**Collected data:**
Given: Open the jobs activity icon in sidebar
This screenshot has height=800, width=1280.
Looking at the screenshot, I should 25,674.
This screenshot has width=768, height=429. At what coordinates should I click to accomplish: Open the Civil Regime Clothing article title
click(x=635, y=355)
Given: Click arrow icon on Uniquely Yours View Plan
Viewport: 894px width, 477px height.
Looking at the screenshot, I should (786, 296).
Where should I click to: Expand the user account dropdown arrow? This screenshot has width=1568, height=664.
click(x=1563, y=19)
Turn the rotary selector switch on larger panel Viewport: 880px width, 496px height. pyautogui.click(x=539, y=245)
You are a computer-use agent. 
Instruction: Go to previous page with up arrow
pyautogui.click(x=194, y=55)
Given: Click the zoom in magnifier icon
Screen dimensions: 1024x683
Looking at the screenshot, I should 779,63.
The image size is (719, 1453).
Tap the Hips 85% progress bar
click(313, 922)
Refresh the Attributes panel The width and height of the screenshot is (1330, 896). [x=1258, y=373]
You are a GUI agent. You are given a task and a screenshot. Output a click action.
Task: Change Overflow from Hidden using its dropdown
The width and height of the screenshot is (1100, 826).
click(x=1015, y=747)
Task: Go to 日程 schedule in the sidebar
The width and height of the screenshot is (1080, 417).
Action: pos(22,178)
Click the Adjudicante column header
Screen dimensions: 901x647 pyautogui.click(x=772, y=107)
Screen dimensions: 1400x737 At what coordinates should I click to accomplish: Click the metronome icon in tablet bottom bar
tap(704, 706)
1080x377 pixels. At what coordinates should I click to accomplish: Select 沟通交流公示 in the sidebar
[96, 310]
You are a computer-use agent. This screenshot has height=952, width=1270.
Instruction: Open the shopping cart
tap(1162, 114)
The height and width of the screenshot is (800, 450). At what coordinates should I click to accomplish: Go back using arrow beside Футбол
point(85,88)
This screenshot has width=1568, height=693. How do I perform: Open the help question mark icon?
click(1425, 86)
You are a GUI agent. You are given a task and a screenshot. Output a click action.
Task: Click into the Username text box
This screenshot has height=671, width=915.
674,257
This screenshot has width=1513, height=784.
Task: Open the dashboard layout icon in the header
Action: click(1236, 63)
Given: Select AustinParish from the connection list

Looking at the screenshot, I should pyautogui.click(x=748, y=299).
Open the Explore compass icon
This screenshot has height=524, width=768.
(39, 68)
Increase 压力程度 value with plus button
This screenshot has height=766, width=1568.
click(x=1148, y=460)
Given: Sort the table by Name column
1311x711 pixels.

**Work to be completed:**
Render the lines above as a numbered list, omitting any blank lines.

**Exercise output:**
1. Given: Open the jobs activity icon in sidebar
2. This screenshot has height=800, width=1280.
3. Looking at the screenshot, I should 25,674.
4. This screenshot has width=768, height=429. At what coordinates should I click to accomplish: Open the Civil Regime Clothing article title
5. click(x=635, y=355)
6. Given: Click arrow icon on Uniquely Yours View Plan
7. Viewport: 894px width, 477px height.
8. Looking at the screenshot, I should (786, 296).
9. Where should I click to: Expand the user account dropdown arrow? This screenshot has width=1568, height=664.
10. click(x=1563, y=19)
11. Turn the rotary selector switch on larger panel Viewport: 880px width, 496px height. pyautogui.click(x=539, y=245)
12. You are a computer-use agent. 
13. Instruction: Go to previous page with up arrow
14. pyautogui.click(x=194, y=55)
15. Given: Click the zoom in magnifier icon
16. Screen dimensions: 1024x683
17. Looking at the screenshot, I should 779,63.
18. The image size is (719, 1453).
19. Tap the Hips 85% progress bar
20. click(313, 922)
21. Refresh the Attributes panel The width and height of the screenshot is (1330, 896). [x=1258, y=373]
22. You are a GUI agent. You are given a task and a screenshot. Output a click action.
23. Task: Change Overflow from Hidden using its dropdown
24. The width and height of the screenshot is (1100, 826).
25. click(x=1015, y=747)
26. Task: Go to 日程 schedule in the sidebar
27. The width and height of the screenshot is (1080, 417).
28. Action: pos(22,178)
29. Click the Adjudicante column header
30. Screen dimensions: 901x647 pyautogui.click(x=772, y=107)
31. Screen dimensions: 1400x737 At what coordinates should I click to accomplish: Click the metronome icon in tablet bottom bar
32. tap(704, 706)
33. 1080x377 pixels. At what coordinates should I click to accomplish: Select 沟通交流公示 in the sidebar
34. [96, 310]
35. You are a computer-use agent. This screenshot has height=952, width=1270.
36. Instruction: Open the shopping cart
37. tap(1162, 114)
38. The height and width of the screenshot is (800, 450). At what coordinates should I click to accomplish: Go back using arrow beside Футбол
39. point(85,88)
40. This screenshot has width=1568, height=693. How do I perform: Open the help question mark icon?
41. click(1425, 86)
42. You are a GUI agent. You are given a task and a screenshot. Output a click action.
43. Task: Click into the Username text box
44. This screenshot has height=671, width=915.
45. 674,257
46. This screenshot has width=1513, height=784.
47. Task: Open the dashboard layout icon in the header
48. Action: click(1236, 63)
49. Given: Select AustinParish from the connection list
50. Looking at the screenshot, I should pyautogui.click(x=748, y=299).
51. Open the Explore compass icon
52. This screenshot has height=524, width=768.
53. (39, 68)
54. Increase 压力程度 value with plus button
55. This screenshot has height=766, width=1568.
56. click(x=1148, y=460)
57. Given: Sort the table by Name column
58. 1311x711 pixels.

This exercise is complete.